▸ Challenge:
Update the records starting with the line containing "Click the Taux d'augmentation label cell" and going on through the line containing "[x=611, y=69]" so that "label cell" becomes "header cell", with everything else left unchanged. Return only those lines.

▸ Source material:
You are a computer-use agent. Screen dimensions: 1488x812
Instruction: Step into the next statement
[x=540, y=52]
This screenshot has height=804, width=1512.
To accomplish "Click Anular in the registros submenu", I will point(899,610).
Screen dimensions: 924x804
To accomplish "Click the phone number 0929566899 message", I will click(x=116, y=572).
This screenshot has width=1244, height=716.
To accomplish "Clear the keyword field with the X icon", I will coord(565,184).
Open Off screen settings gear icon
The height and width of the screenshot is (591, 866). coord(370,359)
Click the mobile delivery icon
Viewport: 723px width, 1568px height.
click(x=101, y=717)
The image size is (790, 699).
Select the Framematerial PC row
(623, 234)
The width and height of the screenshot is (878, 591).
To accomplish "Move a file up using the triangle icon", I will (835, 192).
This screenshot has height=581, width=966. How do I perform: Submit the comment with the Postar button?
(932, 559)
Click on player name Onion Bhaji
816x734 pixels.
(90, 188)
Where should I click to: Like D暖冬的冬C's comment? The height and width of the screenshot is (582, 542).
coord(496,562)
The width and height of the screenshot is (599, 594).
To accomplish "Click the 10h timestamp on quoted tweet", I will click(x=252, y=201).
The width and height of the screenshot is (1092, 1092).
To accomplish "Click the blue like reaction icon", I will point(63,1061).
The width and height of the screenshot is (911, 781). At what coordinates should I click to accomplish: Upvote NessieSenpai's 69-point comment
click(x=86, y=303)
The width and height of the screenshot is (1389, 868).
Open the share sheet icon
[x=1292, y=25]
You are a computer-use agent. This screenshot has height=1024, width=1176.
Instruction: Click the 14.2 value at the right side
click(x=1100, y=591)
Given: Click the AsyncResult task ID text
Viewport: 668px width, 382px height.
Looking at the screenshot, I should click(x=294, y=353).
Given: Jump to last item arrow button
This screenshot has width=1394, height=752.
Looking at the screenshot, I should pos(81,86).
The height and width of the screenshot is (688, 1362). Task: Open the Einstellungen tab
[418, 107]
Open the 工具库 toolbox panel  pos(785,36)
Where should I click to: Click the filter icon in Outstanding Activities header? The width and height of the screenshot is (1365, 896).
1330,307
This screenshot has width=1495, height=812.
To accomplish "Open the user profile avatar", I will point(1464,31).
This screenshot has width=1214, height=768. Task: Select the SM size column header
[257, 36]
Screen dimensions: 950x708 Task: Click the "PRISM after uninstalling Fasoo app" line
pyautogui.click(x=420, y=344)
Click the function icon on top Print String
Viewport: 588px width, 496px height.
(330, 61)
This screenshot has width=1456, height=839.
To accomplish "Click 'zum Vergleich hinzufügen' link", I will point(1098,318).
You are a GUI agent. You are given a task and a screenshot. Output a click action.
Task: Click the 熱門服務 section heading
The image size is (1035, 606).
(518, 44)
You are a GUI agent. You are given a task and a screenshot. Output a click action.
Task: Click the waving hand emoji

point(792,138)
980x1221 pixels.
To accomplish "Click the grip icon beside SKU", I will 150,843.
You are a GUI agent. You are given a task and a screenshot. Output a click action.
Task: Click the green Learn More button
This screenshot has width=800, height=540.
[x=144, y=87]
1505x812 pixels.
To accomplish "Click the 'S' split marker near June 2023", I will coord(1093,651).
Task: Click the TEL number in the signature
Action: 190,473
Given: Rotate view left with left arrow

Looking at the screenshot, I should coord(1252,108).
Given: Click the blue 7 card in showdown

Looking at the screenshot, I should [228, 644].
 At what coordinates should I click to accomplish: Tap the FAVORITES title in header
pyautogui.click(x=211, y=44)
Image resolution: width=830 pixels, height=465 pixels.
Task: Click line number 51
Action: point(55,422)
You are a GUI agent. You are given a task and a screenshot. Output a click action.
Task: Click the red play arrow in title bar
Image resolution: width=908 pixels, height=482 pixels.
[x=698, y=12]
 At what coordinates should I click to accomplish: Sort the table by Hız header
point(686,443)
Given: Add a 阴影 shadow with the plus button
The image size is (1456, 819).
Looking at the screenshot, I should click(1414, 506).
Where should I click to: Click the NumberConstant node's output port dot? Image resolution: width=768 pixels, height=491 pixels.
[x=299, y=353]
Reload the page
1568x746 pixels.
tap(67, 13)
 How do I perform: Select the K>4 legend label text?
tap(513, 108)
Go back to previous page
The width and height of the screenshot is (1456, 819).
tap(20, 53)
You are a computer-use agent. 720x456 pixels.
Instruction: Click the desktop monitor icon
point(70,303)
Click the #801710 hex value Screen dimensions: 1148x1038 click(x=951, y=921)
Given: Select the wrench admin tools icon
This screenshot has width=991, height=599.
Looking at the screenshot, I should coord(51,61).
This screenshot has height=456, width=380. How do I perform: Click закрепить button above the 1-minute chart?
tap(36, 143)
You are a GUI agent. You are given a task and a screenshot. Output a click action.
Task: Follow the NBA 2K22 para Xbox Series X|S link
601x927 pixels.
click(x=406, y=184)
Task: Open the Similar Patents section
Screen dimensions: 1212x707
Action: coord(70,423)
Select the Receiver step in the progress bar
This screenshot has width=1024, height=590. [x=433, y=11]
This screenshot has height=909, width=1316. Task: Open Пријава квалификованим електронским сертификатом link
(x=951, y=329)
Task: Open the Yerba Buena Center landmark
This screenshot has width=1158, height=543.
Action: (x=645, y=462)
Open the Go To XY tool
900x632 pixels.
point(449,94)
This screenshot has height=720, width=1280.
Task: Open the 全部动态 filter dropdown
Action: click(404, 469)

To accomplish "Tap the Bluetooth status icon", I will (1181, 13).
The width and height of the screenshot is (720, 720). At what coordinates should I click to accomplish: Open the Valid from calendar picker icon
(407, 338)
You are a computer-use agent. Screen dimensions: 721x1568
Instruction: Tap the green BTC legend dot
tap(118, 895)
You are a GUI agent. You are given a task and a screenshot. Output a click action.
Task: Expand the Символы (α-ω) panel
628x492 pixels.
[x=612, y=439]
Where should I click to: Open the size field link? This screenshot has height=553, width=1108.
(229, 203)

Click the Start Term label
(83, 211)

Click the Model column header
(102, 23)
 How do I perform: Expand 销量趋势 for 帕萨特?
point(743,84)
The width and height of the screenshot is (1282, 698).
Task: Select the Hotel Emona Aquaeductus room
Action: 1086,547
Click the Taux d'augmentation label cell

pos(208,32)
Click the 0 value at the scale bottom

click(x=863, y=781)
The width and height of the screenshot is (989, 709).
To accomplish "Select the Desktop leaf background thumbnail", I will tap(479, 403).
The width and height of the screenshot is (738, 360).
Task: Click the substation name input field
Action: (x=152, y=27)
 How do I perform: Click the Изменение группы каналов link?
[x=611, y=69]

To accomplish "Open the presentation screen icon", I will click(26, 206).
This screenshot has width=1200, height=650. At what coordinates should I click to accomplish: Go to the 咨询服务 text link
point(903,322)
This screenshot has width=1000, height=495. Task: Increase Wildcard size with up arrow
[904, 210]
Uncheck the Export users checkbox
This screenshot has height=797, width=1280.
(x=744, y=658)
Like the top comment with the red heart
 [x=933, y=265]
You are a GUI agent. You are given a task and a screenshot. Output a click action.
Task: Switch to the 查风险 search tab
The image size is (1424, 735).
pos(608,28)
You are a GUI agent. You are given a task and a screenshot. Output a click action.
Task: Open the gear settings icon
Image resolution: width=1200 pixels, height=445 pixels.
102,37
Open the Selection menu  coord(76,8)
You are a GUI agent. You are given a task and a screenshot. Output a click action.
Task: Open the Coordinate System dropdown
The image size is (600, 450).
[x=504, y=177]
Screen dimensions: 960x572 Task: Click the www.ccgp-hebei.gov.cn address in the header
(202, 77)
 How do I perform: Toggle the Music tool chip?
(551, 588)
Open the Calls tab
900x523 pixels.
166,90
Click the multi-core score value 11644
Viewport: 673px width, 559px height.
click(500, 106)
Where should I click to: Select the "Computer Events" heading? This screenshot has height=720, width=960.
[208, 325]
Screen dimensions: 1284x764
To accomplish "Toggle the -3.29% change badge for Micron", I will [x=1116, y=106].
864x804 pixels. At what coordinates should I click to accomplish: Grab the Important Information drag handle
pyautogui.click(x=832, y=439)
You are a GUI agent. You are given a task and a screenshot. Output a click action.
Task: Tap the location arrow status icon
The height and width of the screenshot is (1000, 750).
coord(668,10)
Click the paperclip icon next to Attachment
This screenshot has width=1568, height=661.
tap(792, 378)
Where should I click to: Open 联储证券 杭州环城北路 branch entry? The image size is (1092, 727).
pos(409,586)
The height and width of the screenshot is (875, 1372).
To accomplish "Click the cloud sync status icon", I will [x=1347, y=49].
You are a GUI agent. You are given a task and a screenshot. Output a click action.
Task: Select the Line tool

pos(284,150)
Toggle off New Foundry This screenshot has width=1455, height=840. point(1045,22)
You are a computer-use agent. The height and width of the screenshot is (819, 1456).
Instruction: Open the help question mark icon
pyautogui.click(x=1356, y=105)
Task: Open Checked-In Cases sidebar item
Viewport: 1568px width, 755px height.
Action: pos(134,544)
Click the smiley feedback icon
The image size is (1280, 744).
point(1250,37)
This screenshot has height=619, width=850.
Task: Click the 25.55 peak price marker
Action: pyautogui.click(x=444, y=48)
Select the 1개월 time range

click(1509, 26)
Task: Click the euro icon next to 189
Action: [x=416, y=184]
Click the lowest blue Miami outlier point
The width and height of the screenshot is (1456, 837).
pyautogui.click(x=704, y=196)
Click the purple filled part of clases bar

▸ Answer to the exercise:
Click the Taux d'augmentation header cell

pos(208,32)
Click the 0 value at the scale bottom

click(x=863, y=781)
The width and height of the screenshot is (989, 709).
To accomplish "Select the Desktop leaf background thumbnail", I will tap(479, 403).
The width and height of the screenshot is (738, 360).
Task: Click the substation name input field
Action: (x=152, y=27)
 How do I perform: Click the Изменение группы каналов link?
[x=611, y=69]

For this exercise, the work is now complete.